What Mike Tyson can teach us about OT network security
Mike Tyson is famous for many things, from incredible knockouts (and a bitten ear), to movies and video games, but operational technology (OT) cybersecurity isn’t one of them. It’s safe to assume that Tyson, like most anyone — even many in the IT industry — couldn’t tell you what OT cybersecurity really means or does.
Yet, a famous statement Tyson once made about fight preparation rings powerfully true when it comes to protecting America’s critical infrastructure from cyberattack, the single purpose of OT cybersecurity. When a reporter asked Tyson whether he was worried about an opponent’s fight plan, he answered, “Everyone has a plan until they get punched in the mouth.”

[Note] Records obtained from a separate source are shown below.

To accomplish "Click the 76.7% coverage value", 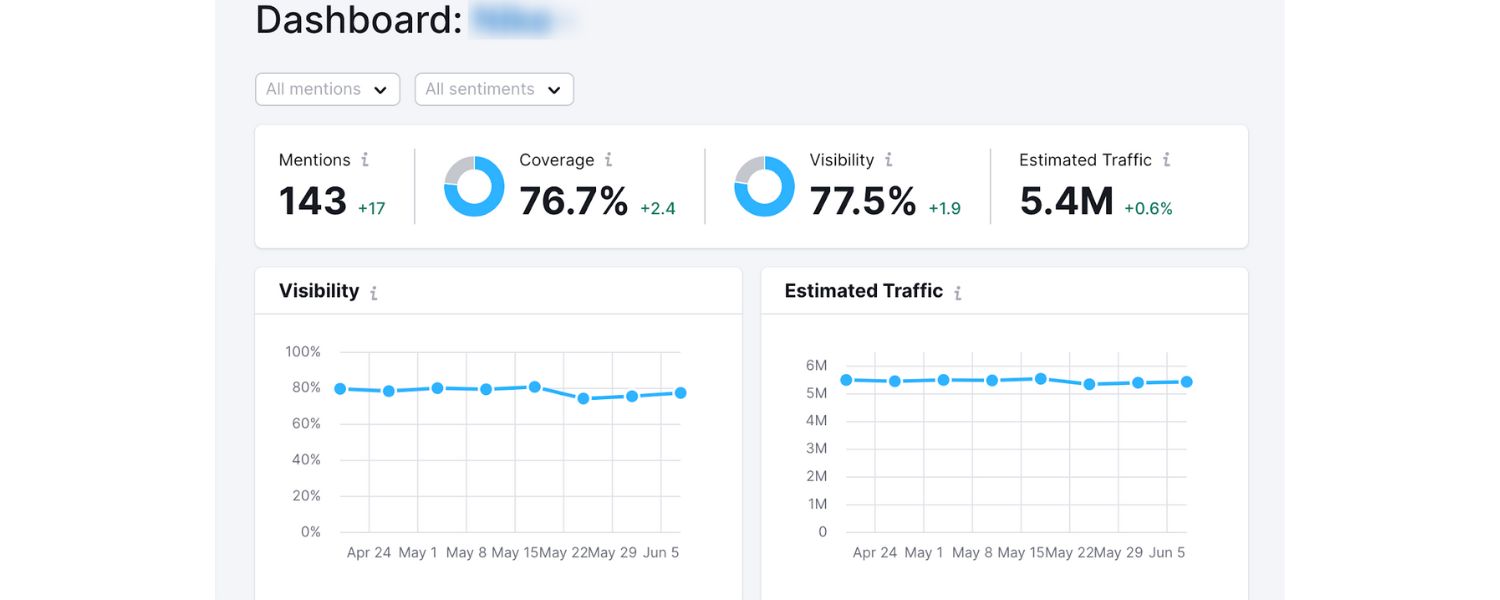I will point(573,202).
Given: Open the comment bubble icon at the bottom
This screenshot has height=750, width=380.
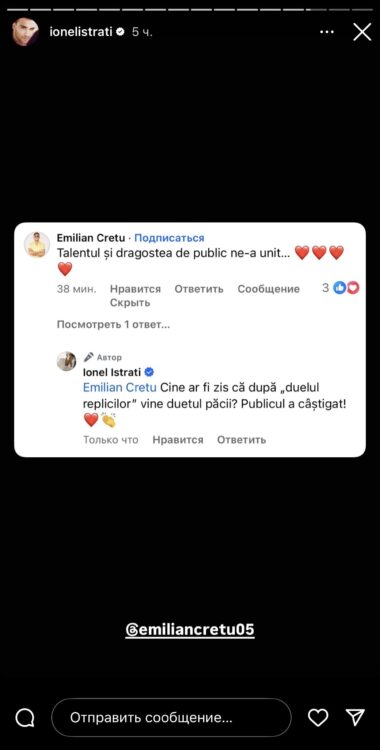Looking at the screenshot, I should pyautogui.click(x=24, y=717).
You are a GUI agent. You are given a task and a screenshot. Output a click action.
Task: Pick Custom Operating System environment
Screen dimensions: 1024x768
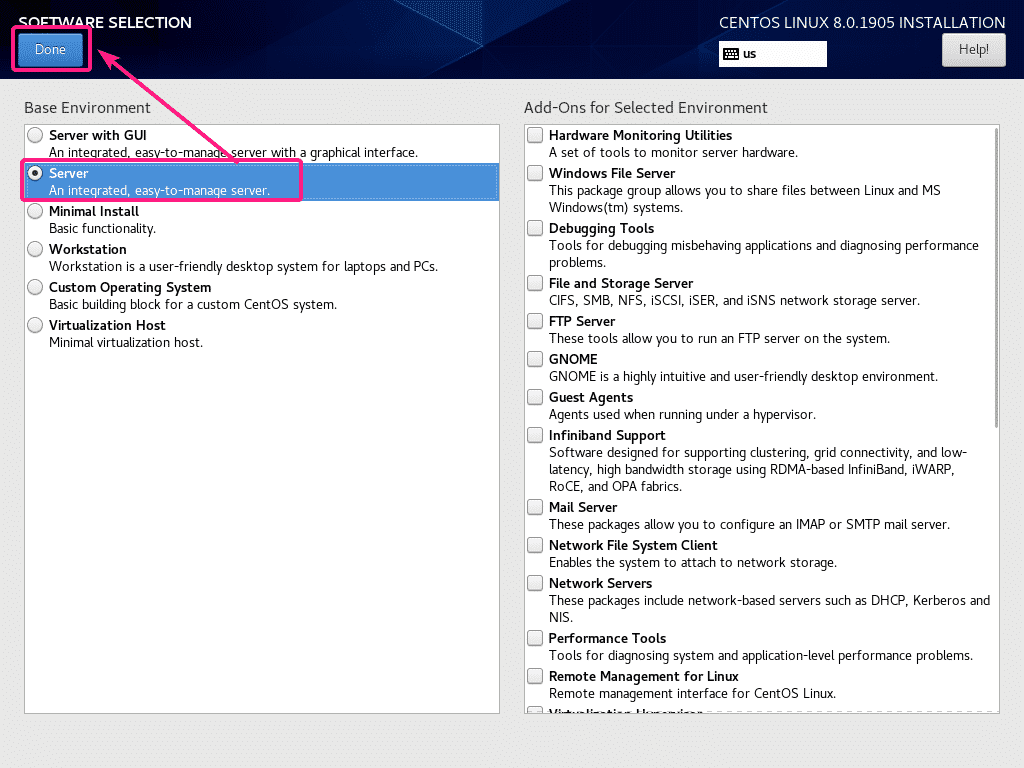36,287
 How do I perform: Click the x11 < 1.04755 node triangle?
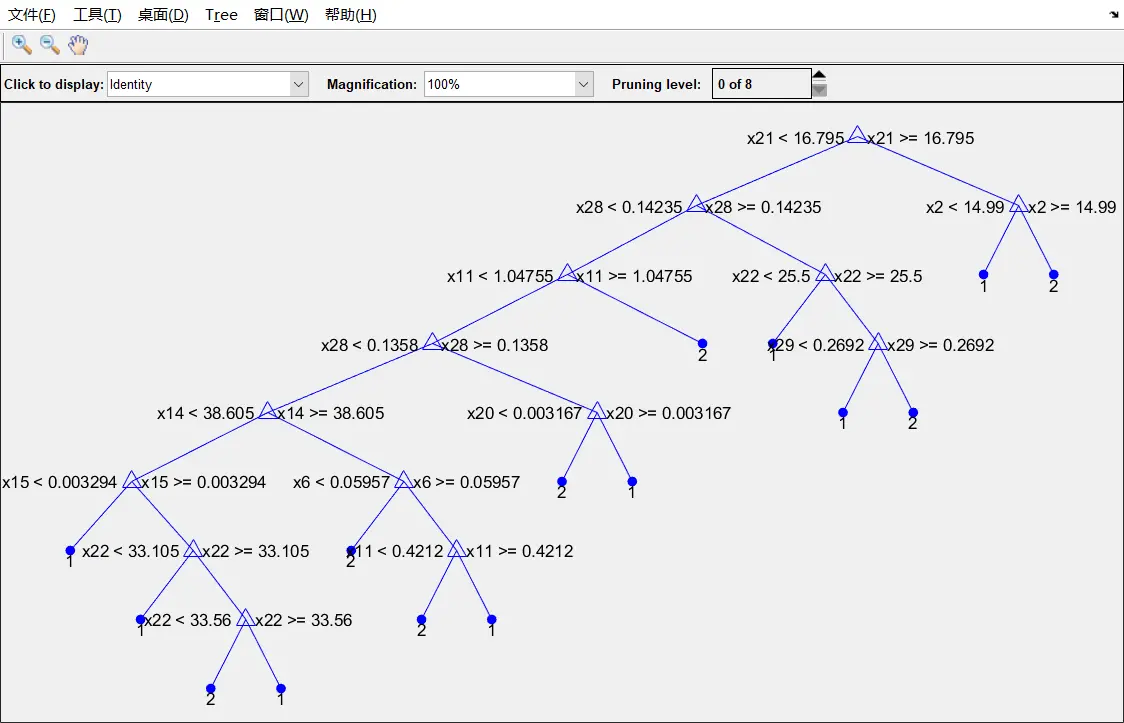click(x=567, y=272)
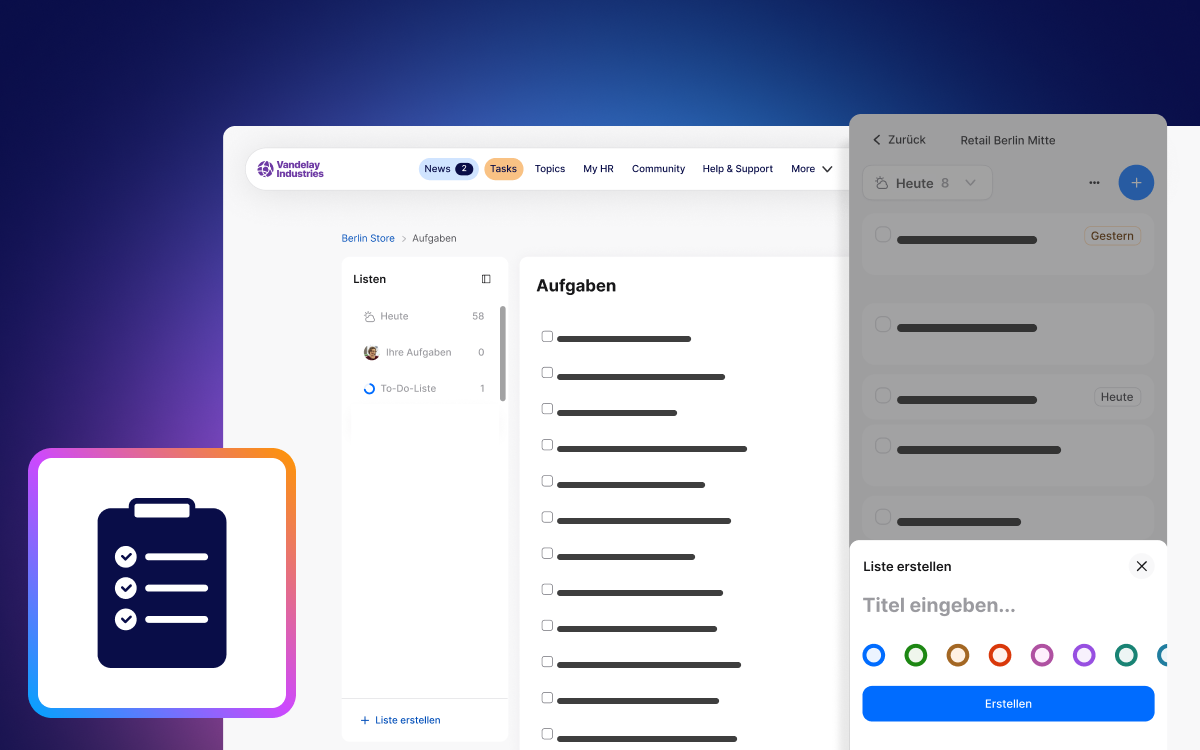Expand the Heute 8 filter dropdown
The height and width of the screenshot is (750, 1200).
[969, 182]
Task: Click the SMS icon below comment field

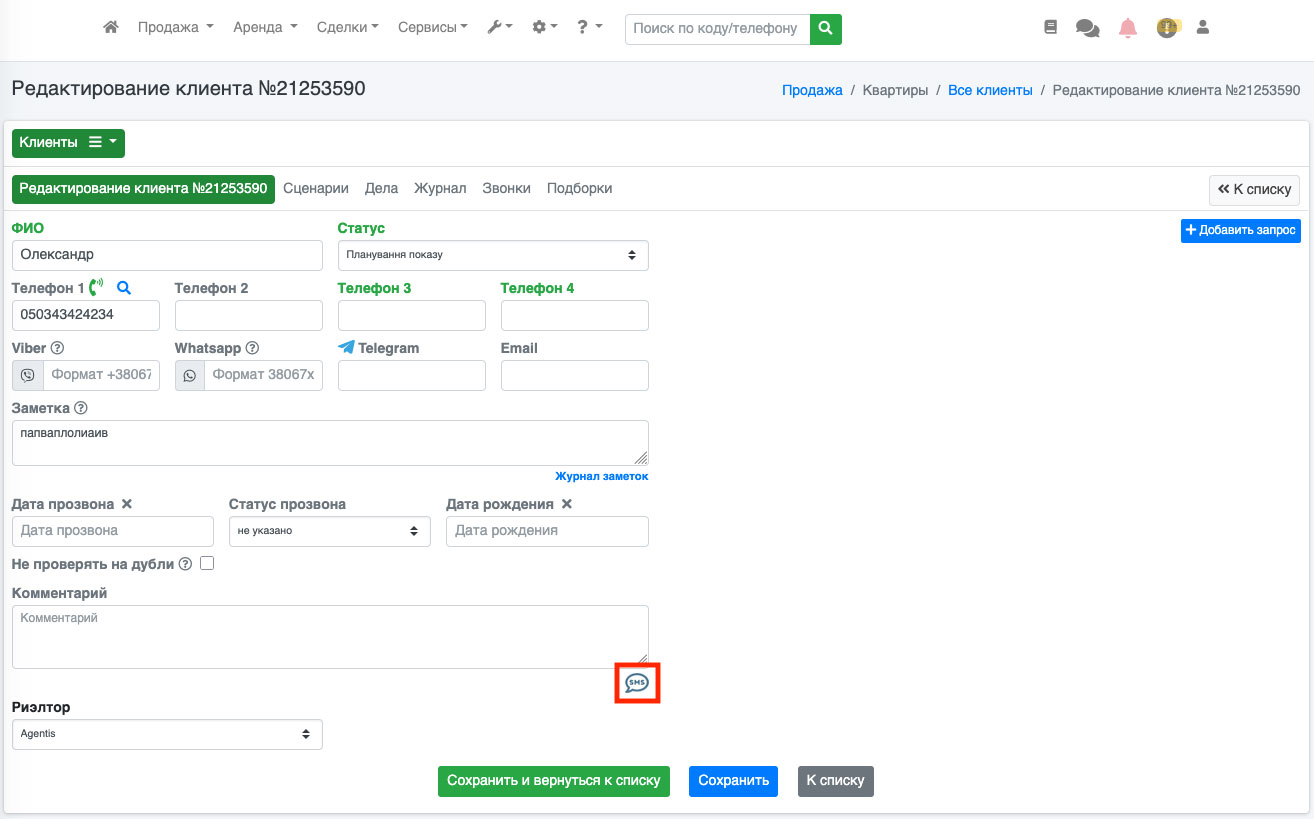Action: click(637, 683)
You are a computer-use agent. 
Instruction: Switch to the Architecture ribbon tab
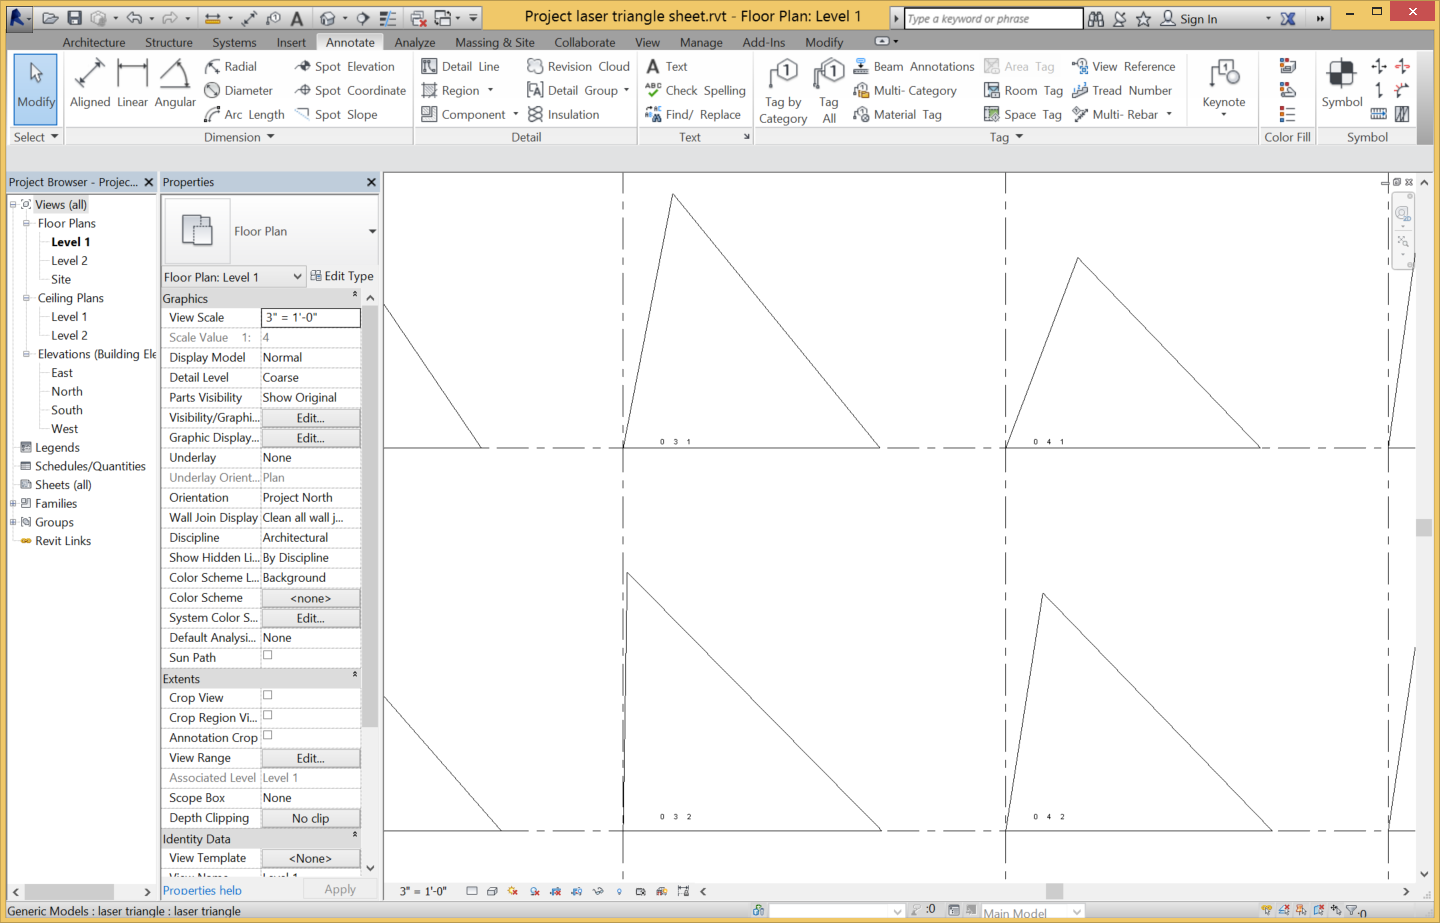(x=93, y=42)
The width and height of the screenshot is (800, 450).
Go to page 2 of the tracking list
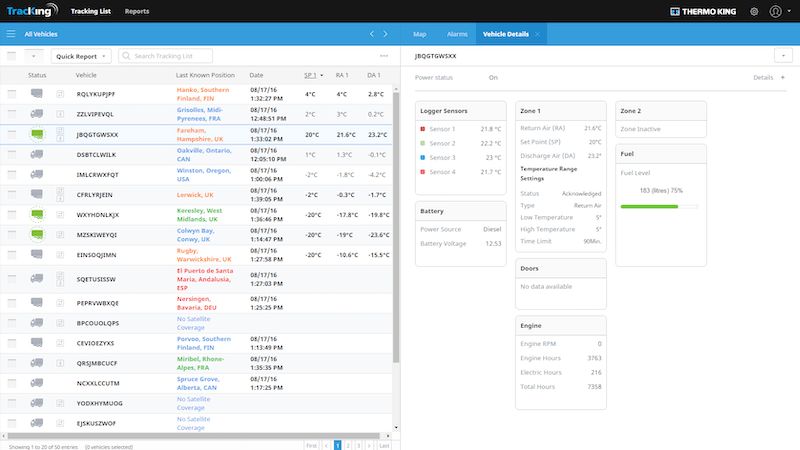(348, 444)
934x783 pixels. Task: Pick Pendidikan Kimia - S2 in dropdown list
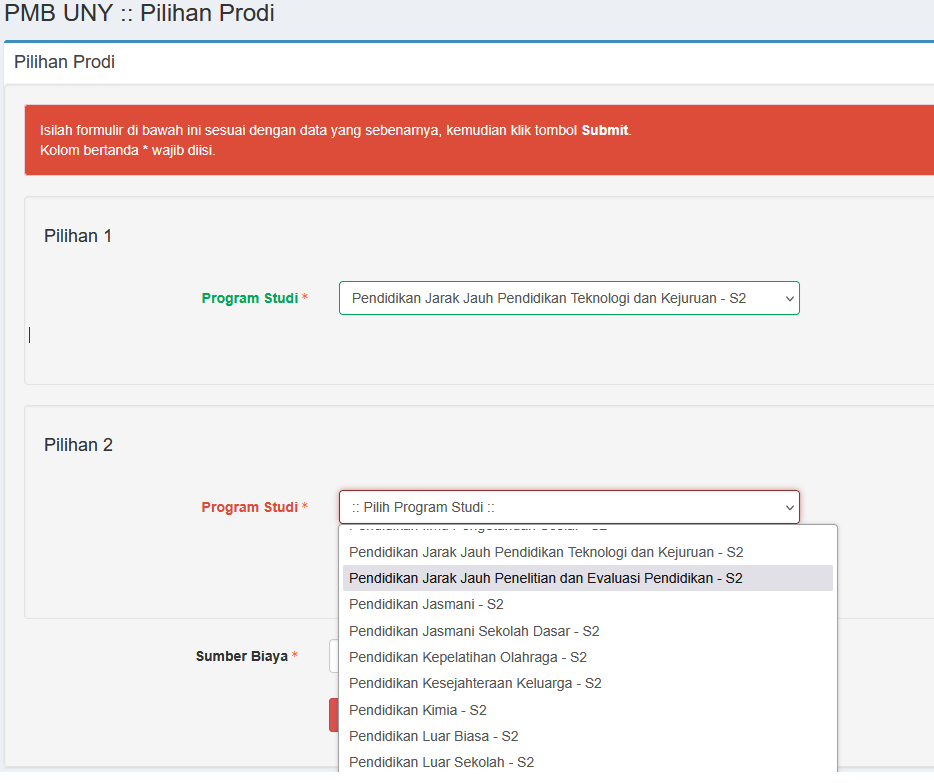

OT cybersecurity analysts and network administrators are in a constant fight to protect the nation’s critical infrastructure from failing as a result of cyberattack, so the wisdom in Tyson’s words shouldn’t be lost on the fact that he was a boxer. These are words to live by for OT professionals responsible for the networks that manage our food and water supply, transportation, energy, electric grids, healthcare and national defense systems — all of the crucial utilities and services that make the country function and keep us safe.
A cyberattack on America’s critical infrastructure could have a dramatic impact on the quality of life we all enjoy in the United States. Take, for example, the ransomware attack that forced the Colonial Pipeline, our nation’s largest oil pipeline, to shut down for nearly a week last year, resulting in higher gas prices and disruption to the airline industry. Or in February of 2021, when hackers compromised The Oldsmar Water Treatment Facility in Pinellas County, Florida, and increased the amount of lye in the drinking water, exposing the public to the threat of illness, and damaging pipes. This wasn’t the first time that a water system had been accessed by hackers. Just a month earlier, a hacker tried to poison a water treatment plant that served parts of the San Francisco Bay Area.
With the ever-increasing volume and sophistication of cyberattacks, OT professionals should not only plan for the network to receive punches, but expect it. Yet most OT operators don’t suspect how much they can be vulnerable and exposed. They also assume that attacks happen only to large organizations (many small water facilities are operated by non-profit organizations), or that they’re “air-gapped” in the event that an attack does occur. Air-gap means that firewalls have been deployed to fully isolate the OT network from the IT network and the rest of the world. But in today’s mobile world, where network devices are commonly internet-connected, the reliance on firewall technology alone isn’t enough. Moreover, many firewalls are configured in a “set-it-and-forget-it” mode that leads to exposed vulnerabilities over time.
There are fundamental differences between maintaining IT network security and OT network security. In general, IT systems are widely connected, ever changing, and are run using common operating systems such as Windows or MacOS. In contrast, OT systems are siloed and run autonomously on proprietary software. But the line between IT and OT gets blurred when connected devices and the Internet of Things enter the picture.
OT devices that have traditionally been kept separate from the public internet and accessible only by authorized users can now be controlled and monitored by IT systems or remotely via the internet. While this makes it easier for organizations to operate OT devices and monitor performance, it also potentially exposes the OT network to internet-based attacks.
OT network administrators need to heed Tyson’s words and prepare to be resilient to an attack. How you respond to being punched is as important as planning to receive a punch. Going down for the count is not an option in an OT environment. It’s critical that these utilities remain operational, even in the event of an attack. This is known as being “cyber resilient.”